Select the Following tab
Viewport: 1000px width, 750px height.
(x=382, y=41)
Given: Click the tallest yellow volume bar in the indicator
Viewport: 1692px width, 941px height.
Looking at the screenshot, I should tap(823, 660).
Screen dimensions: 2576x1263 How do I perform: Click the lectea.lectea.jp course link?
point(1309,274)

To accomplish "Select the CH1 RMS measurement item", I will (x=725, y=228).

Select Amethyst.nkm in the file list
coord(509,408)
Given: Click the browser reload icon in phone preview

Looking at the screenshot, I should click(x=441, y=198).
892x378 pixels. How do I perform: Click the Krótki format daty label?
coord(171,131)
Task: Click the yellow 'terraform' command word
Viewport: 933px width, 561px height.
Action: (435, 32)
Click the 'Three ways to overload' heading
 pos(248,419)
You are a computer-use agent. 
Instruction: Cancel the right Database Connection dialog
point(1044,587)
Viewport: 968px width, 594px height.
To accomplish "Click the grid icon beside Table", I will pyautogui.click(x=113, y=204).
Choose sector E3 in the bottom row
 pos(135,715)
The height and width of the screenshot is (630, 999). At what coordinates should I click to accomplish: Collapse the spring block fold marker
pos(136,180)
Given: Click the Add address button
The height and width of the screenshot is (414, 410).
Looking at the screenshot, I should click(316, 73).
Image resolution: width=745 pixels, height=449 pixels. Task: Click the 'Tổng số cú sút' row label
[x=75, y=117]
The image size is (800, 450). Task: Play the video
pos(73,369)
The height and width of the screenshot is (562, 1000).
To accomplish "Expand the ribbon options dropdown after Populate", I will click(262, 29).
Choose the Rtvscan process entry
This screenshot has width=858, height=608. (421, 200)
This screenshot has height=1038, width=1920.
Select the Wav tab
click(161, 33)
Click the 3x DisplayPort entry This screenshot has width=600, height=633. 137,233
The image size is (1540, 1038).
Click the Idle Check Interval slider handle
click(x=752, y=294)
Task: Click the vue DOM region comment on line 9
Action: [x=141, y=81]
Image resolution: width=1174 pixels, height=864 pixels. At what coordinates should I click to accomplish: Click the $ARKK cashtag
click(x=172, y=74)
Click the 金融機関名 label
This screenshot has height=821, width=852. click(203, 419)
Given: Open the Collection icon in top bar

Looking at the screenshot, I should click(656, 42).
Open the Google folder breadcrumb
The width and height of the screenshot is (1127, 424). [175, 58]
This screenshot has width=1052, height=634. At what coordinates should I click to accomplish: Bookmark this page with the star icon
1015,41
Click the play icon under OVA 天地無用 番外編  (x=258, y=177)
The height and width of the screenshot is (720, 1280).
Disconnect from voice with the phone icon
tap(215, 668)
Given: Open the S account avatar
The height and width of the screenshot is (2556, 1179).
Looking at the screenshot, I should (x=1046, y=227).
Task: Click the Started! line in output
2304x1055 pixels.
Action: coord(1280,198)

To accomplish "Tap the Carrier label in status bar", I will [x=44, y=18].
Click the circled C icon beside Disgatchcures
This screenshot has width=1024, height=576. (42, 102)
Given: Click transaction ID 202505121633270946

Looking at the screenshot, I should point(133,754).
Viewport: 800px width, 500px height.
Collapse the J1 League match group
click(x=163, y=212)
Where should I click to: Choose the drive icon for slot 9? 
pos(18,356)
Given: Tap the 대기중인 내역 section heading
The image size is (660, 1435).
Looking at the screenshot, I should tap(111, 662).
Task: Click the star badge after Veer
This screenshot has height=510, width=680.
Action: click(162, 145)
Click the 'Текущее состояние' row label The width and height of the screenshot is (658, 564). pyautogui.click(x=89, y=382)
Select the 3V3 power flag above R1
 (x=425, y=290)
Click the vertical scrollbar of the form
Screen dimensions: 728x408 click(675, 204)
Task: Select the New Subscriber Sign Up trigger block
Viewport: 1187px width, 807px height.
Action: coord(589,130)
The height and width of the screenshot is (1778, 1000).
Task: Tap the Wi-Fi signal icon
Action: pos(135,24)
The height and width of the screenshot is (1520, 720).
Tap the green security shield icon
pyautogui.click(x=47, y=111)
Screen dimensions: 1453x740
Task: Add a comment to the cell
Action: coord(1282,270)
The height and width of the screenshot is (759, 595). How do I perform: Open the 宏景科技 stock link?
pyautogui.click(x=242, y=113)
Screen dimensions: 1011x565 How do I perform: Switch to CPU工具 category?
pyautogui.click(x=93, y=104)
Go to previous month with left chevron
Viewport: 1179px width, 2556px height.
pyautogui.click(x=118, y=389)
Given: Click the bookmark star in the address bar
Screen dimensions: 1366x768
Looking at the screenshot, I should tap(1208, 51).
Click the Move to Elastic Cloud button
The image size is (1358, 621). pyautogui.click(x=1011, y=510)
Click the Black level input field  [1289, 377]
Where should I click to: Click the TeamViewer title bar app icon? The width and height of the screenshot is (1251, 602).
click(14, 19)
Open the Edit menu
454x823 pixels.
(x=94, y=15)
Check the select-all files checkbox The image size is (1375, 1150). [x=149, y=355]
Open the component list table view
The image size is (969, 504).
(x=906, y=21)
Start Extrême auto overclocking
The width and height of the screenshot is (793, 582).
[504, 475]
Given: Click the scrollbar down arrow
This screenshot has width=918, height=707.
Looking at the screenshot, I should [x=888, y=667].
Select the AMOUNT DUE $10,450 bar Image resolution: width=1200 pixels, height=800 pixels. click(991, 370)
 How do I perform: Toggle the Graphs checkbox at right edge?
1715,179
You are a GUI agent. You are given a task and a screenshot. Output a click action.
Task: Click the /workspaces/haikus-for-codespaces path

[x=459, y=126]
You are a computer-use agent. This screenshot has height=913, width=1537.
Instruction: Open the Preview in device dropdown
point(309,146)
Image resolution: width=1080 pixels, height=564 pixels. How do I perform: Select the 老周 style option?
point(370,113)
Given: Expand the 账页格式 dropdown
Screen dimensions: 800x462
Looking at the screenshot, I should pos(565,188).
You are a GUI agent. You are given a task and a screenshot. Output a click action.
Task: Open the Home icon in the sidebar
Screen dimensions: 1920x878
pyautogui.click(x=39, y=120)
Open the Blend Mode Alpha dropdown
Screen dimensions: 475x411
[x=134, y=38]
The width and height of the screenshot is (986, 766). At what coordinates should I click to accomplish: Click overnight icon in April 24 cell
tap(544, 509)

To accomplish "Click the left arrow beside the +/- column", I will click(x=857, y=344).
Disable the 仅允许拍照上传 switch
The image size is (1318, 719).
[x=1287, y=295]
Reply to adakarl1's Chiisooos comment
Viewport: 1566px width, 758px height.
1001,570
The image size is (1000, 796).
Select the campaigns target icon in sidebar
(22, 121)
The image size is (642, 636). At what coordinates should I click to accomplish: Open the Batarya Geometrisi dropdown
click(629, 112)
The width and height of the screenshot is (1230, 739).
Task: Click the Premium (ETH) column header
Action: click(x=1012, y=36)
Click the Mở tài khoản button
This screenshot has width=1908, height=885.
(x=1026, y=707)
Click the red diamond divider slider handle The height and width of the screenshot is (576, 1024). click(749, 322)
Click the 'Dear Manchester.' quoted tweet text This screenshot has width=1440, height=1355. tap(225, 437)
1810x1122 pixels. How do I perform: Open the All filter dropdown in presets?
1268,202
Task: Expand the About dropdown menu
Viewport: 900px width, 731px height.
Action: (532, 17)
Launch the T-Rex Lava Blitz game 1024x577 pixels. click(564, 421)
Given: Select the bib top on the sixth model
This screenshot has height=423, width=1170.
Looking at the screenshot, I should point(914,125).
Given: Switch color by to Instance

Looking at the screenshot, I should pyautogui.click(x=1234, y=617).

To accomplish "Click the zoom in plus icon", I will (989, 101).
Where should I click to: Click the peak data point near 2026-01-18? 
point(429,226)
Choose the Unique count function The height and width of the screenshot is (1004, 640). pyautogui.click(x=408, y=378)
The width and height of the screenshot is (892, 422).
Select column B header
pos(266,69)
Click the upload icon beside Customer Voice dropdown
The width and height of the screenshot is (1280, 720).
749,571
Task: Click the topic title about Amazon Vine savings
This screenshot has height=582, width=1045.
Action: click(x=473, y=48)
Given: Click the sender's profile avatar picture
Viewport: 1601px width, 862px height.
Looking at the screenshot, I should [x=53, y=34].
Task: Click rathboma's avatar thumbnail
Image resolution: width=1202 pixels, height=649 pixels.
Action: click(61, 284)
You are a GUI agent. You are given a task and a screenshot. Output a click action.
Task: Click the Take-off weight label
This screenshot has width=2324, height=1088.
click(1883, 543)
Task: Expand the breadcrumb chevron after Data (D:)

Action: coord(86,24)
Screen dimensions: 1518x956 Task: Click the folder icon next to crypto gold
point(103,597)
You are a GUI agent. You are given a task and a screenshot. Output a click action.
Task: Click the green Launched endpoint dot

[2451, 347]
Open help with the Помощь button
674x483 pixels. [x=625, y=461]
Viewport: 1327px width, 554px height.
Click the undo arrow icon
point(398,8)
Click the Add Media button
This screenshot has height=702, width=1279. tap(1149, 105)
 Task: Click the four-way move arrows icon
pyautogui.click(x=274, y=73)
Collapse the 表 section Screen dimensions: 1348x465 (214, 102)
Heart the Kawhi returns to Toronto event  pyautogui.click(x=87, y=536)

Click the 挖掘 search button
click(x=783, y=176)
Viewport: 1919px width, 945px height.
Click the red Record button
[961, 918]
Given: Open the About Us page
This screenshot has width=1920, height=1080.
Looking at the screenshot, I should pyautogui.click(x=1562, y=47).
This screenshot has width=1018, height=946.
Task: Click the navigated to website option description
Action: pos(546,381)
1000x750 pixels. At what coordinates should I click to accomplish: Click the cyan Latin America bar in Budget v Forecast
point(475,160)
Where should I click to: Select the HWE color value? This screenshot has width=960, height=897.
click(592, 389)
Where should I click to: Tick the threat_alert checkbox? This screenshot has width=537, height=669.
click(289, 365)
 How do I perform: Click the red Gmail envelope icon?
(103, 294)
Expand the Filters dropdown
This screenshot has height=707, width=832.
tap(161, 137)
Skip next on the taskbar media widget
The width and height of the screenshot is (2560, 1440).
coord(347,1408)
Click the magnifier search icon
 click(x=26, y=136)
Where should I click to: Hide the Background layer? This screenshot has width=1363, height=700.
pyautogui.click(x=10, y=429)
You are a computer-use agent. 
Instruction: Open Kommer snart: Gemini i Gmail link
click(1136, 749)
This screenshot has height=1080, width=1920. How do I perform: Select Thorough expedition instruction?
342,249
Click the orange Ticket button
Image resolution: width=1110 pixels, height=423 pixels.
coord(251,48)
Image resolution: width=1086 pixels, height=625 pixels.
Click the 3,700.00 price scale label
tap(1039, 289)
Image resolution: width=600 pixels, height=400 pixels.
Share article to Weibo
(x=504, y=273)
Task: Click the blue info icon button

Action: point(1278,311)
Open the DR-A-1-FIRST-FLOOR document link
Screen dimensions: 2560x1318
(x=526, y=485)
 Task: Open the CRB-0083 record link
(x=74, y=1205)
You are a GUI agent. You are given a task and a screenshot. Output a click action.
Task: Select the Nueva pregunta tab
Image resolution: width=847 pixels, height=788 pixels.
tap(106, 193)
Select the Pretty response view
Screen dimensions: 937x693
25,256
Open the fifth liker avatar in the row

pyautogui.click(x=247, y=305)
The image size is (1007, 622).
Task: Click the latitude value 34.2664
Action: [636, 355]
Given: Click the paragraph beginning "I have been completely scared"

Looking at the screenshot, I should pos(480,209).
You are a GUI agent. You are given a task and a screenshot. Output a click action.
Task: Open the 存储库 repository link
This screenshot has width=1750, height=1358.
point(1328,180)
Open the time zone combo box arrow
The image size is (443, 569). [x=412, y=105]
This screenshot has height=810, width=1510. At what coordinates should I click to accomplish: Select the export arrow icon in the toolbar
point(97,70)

---+---

Look through the data above and report every line in which "will" appears.

WRITTEN REPLY
To accomplish "Select the CH1 RMS measurement item", I will (x=725, y=228).
To accomplish "Click the grid icon beside Table", I will pyautogui.click(x=113, y=204).
To accomplish "Expand the ribbon options dropdown after Populate", I will click(262, 29).
To accomplish "Tap the Carrier label in status bar", I will [x=44, y=18].
To accomplish "Click the left arrow beside the +/- column", I will click(x=857, y=344).
To accomplish "Click the zoom in plus icon", I will (989, 101).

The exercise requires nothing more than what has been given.